Sin embargo, si retiramos ese fantástico artífice global omnímodo, como hipótesis completamente disparatada, las cosas se ven de otra manera, observando la geopolítica como un ámbito de intereses que, bien armonizan o bien entran en conflicto, según dinámicas (políticas, sociológicas, económicas, etc) que son independientes unas de otras, y sin que pueda existir, por la propia oposición de fuerzas e intereses, un control absoluto sobre todas ellas (aunque este control “imperial” se intente).
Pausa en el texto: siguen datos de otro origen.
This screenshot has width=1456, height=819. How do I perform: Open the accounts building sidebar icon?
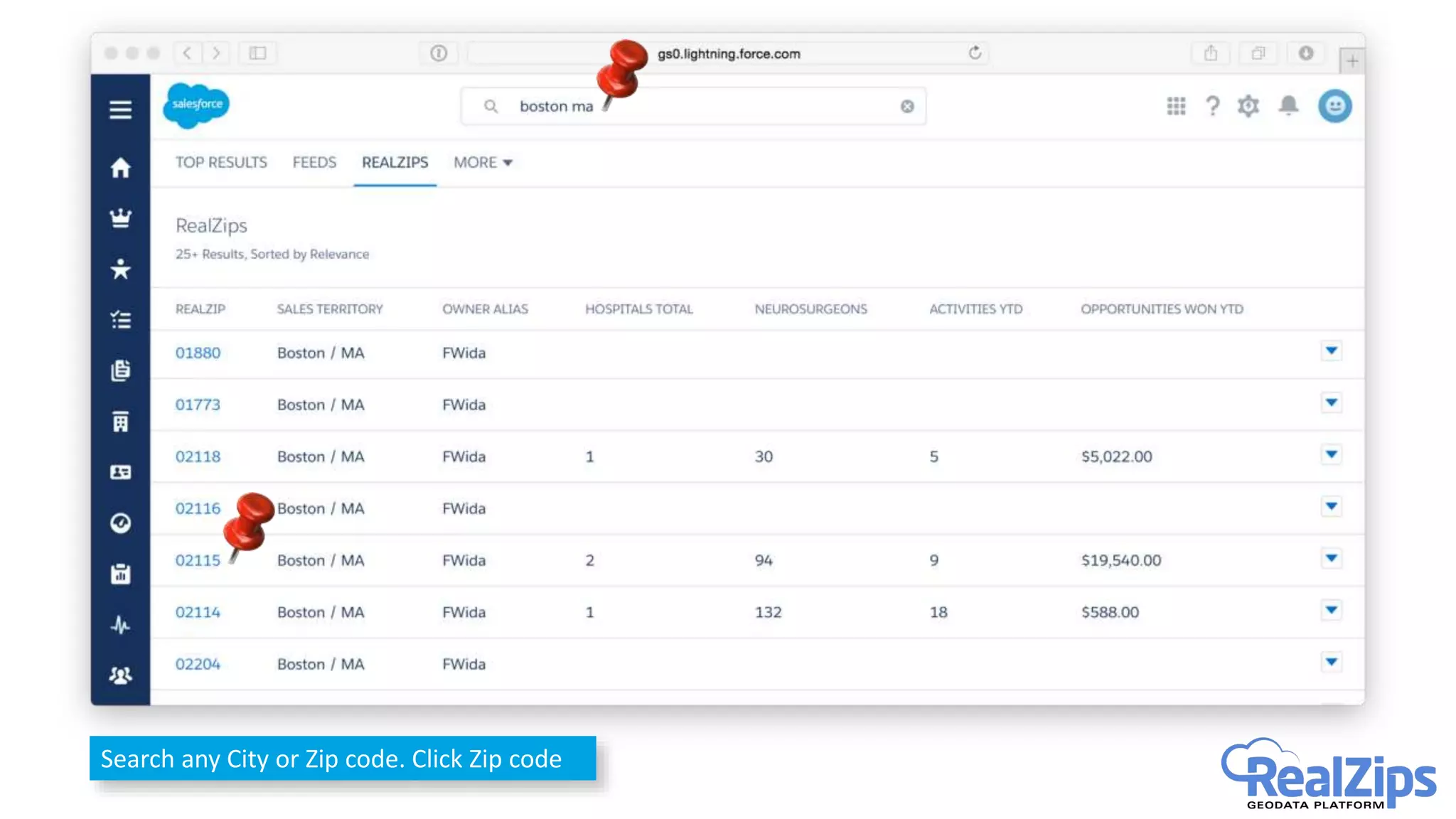coord(120,422)
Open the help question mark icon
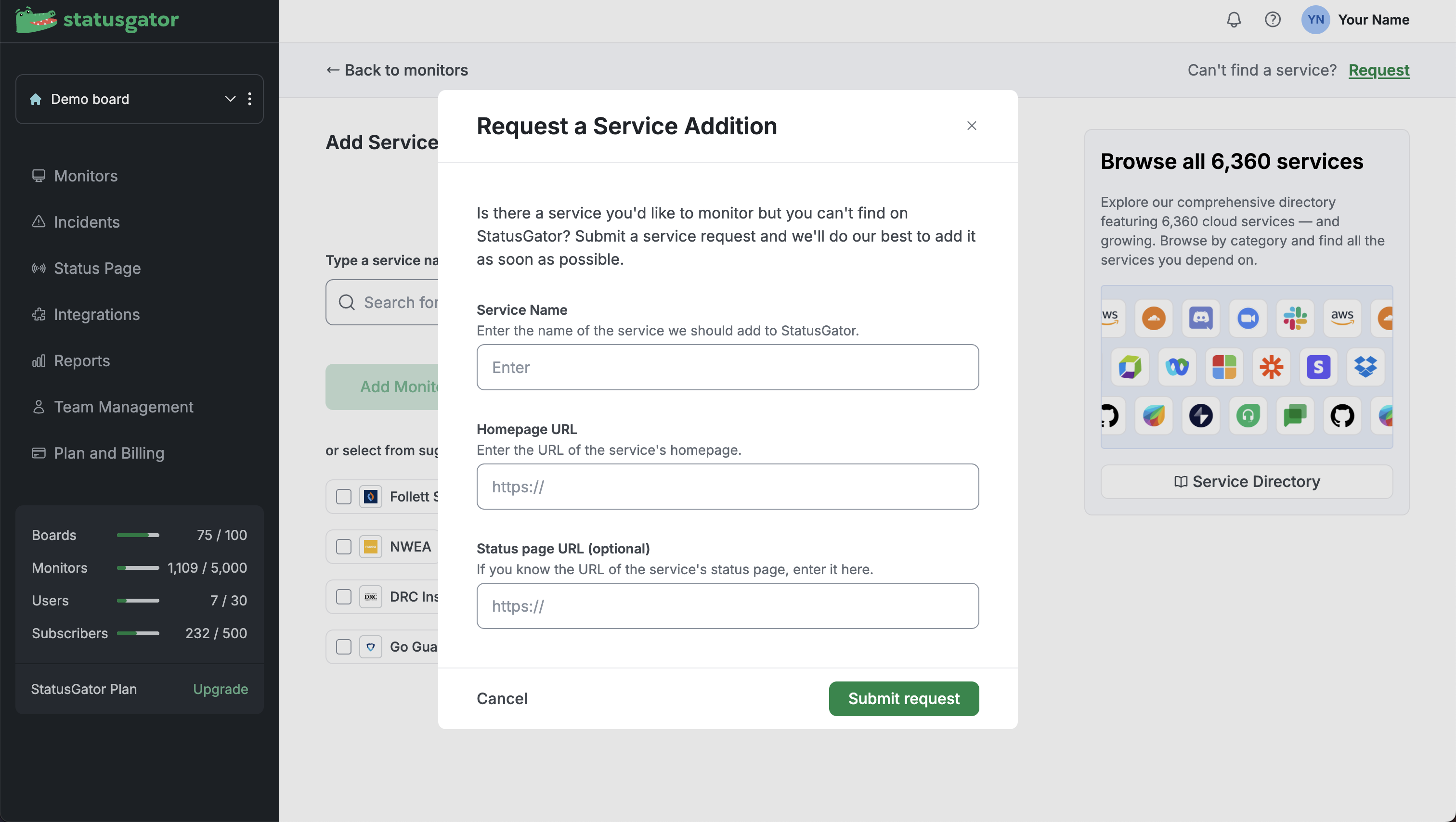 (x=1272, y=20)
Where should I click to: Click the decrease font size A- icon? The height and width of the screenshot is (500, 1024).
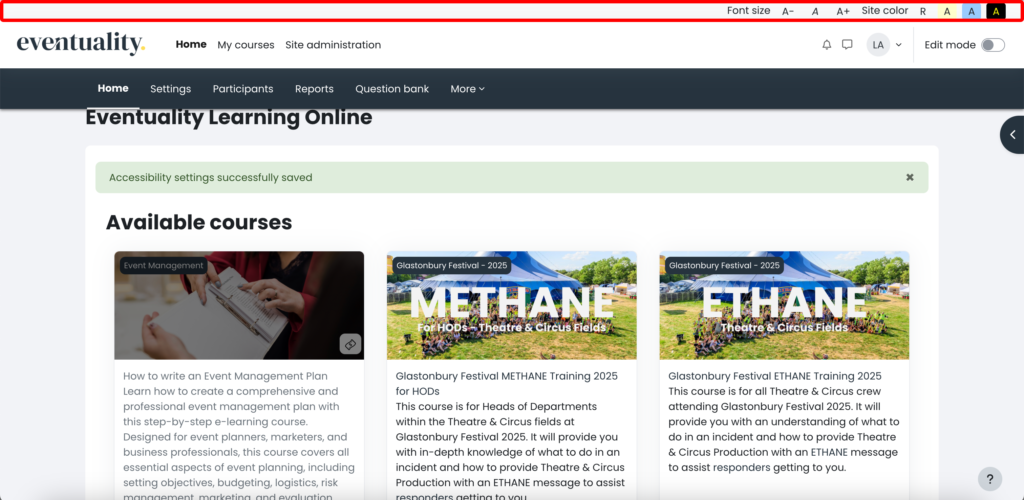tap(788, 11)
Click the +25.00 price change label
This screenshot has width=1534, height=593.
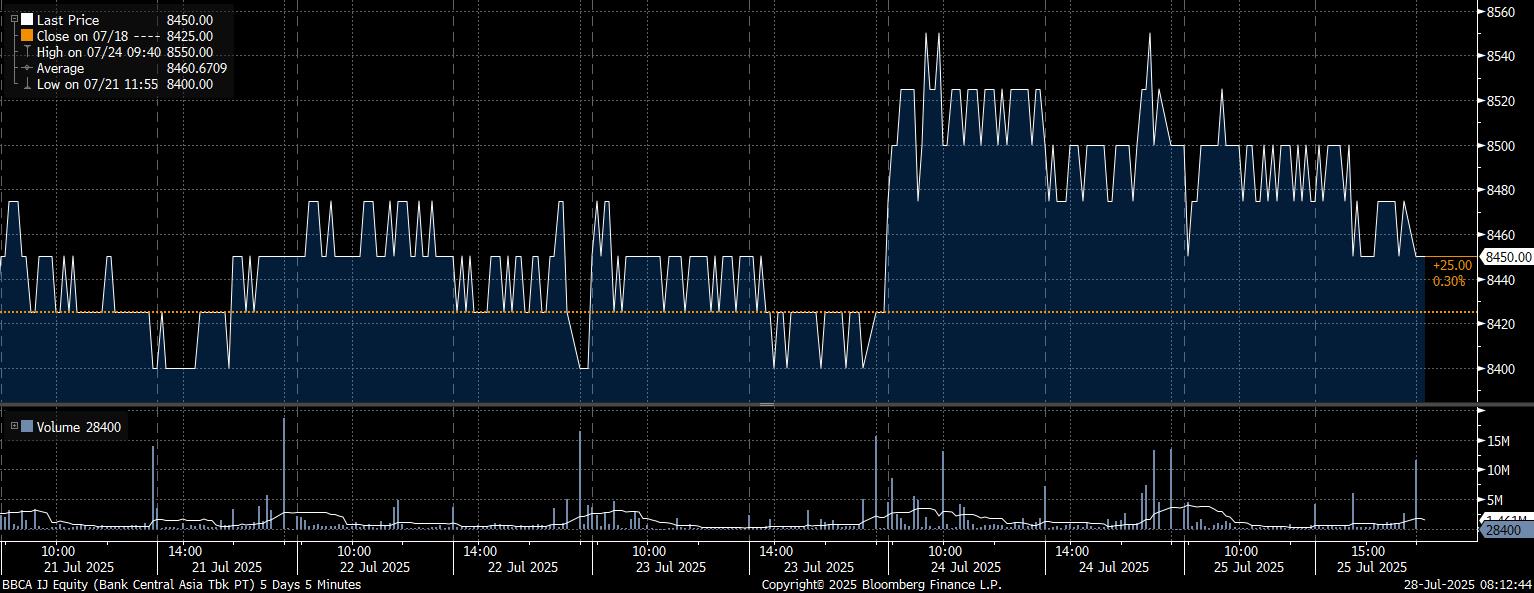click(x=1451, y=265)
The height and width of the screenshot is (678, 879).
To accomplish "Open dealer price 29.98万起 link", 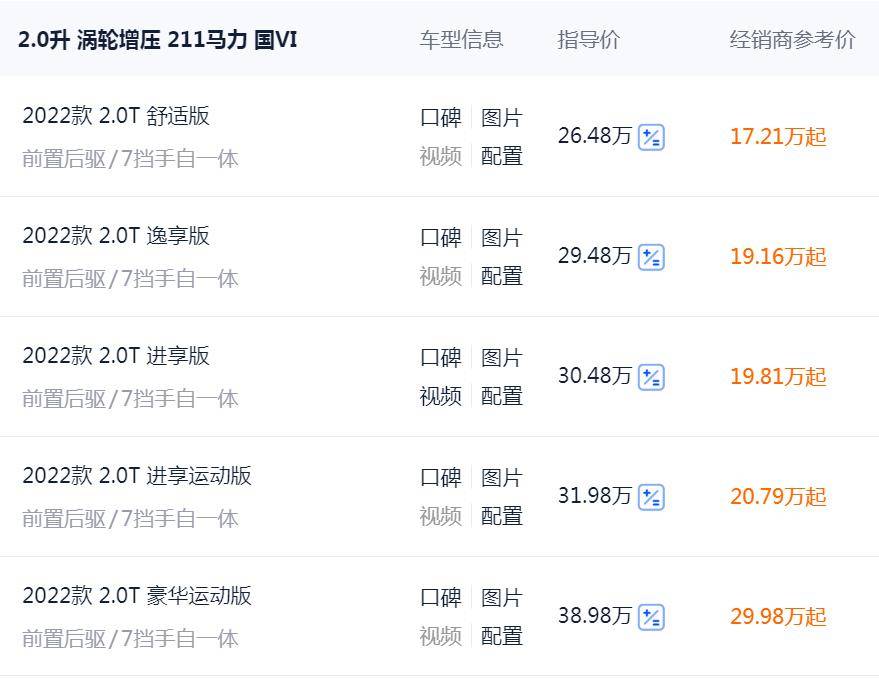I will tap(778, 618).
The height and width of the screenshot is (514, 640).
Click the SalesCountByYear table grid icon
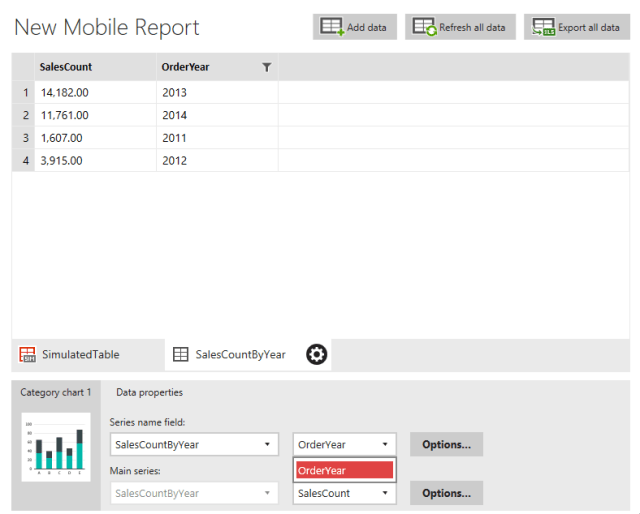point(181,354)
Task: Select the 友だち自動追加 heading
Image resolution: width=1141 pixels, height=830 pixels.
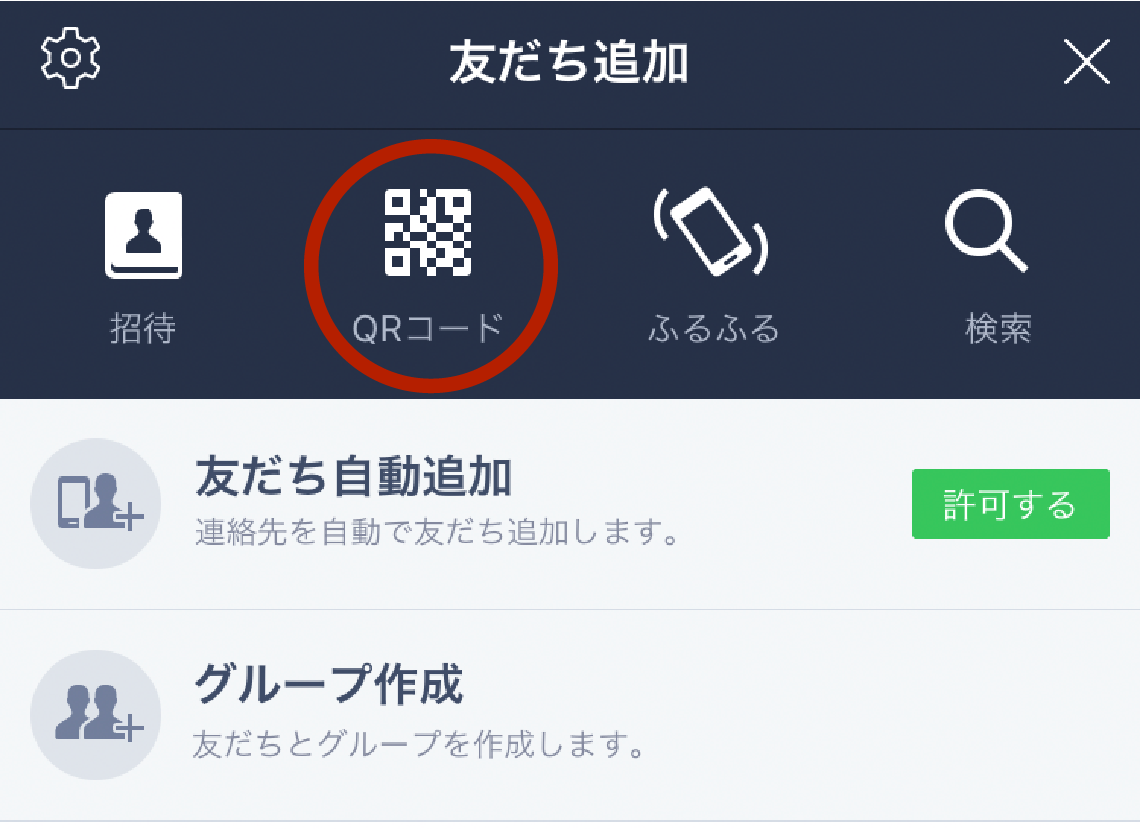Action: [x=354, y=477]
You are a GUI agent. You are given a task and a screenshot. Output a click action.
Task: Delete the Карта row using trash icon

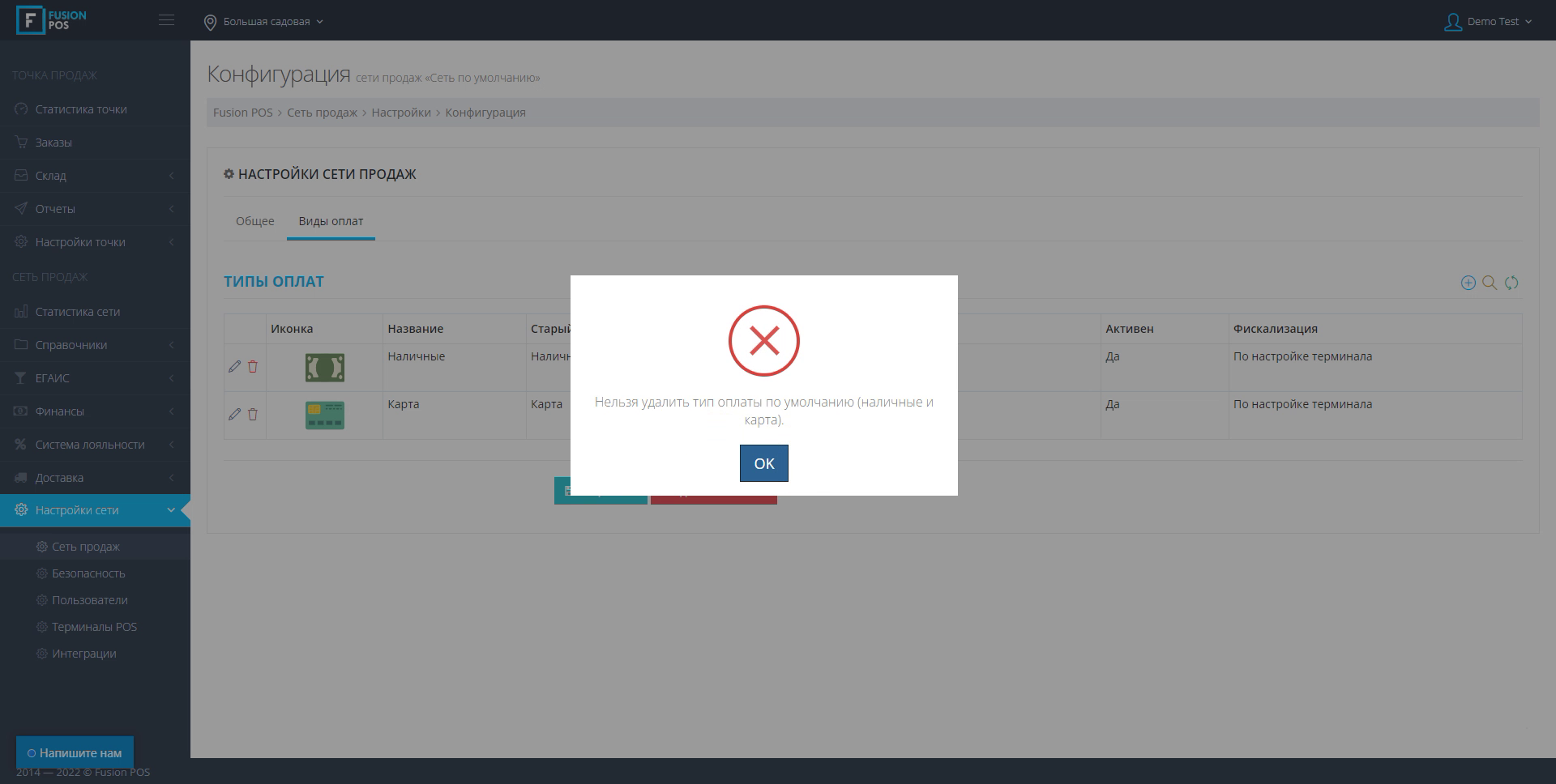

Tras la caída del bloque soviético, y el anuncio triunfalista del “fin de la historia” por la administración norteamericana, el 11S mostraba que el orden político mundial posterior a 1989 no había borrado de un plumazo, ni mucho menos, los graves conflictos existentes en Oriente Próximo, en parte reflejo a escala regional del conflicto de bloques a gran escala durante la “guerra fría”. “¿Por qué nos odian?”, se preguntaban en prensa y medios norteamericanos (Revel escribió un interesante libro para tratar de explicarlo), sobre todo bajo la fuerte impresión producida por la sevicia de la metodología de la acción terrorista del yihadismo (utilizando como armas, para atacar el “corazón del Imperio”, aviones comerciales de vuelo regular). Las políticas norteamericanas de freno al comunismo (“roll back”) no le hicieron ascos a ningún tipo de ideología mientras fuera anticomunista, sobre todo a partir de los años 50, con el secretario de Estado de Eisenhower, John Foster Dulles, que veía al “comunismo internacional” por todas partes (en Hispanoamérica, sobre todo, cuando aún no había cristalizado allí), promoviendo el golpe de estado como mecanismo habitual para enderezar aquella situación política que pudiera serle desfavorable en la región (así en Guatemala, derrocando a Jacobo Arbenz Guzmán, en julio de 1954). Con Kennedy la situación fue muy parecida, aunque suavizando la hostilidad hacia el comunismo, la política norteamericana no varió, justificando su intervencionismo como una necesaria “modernización” en las sociedades en donde actuaba (ayuda financiera y promoción de la democracia), para lograr una “transición” sin tener que pasar por la “enfermedad comunista” (era la visión de Walt Rostow, asesor de Kennedy). En definitiva, el anticomunismo daba carta blanca para todo tipo de acciones (operación Cóndor en Hispanoamérica, operación Gladio en Europa, en Italia, etc), algunas de las cuales pasaron ulteriormente factura (por ejemplo, su acción en Afganistán que acabó en el 11S), ya con el bloque soviético vencido, pero sin lograr la estabilidad geopolítica deseada.
Además el orden económico posterior a 1989 tampoco ha conseguido crear una prosperidad estable y duradera, como se demostró con la quiebra del banco estadounidense Lehman Brothers el 15 de septiembre de 2008 y la crisis financiera posterior, poniendo en solfa la capacidad del capitalismo, con un capital global desregulado, para su sostenibilidad económica. Una puesta en cuestión que, a partir de marzo de 2020, con la crisis económica derivada de la sanitaria coronavírica, parece consagrar la idea de la necesidad de un cambio de modelo económico.
En definitiva, lejos de encontrarnos en el fin de la historia, parece ser que es la hora del “despertar de Asia”, que decía Lenin, con modelos económicos mucho más versátiles que los que se promueven en Occidente, sometidos a múltiples rigideces ideológicas.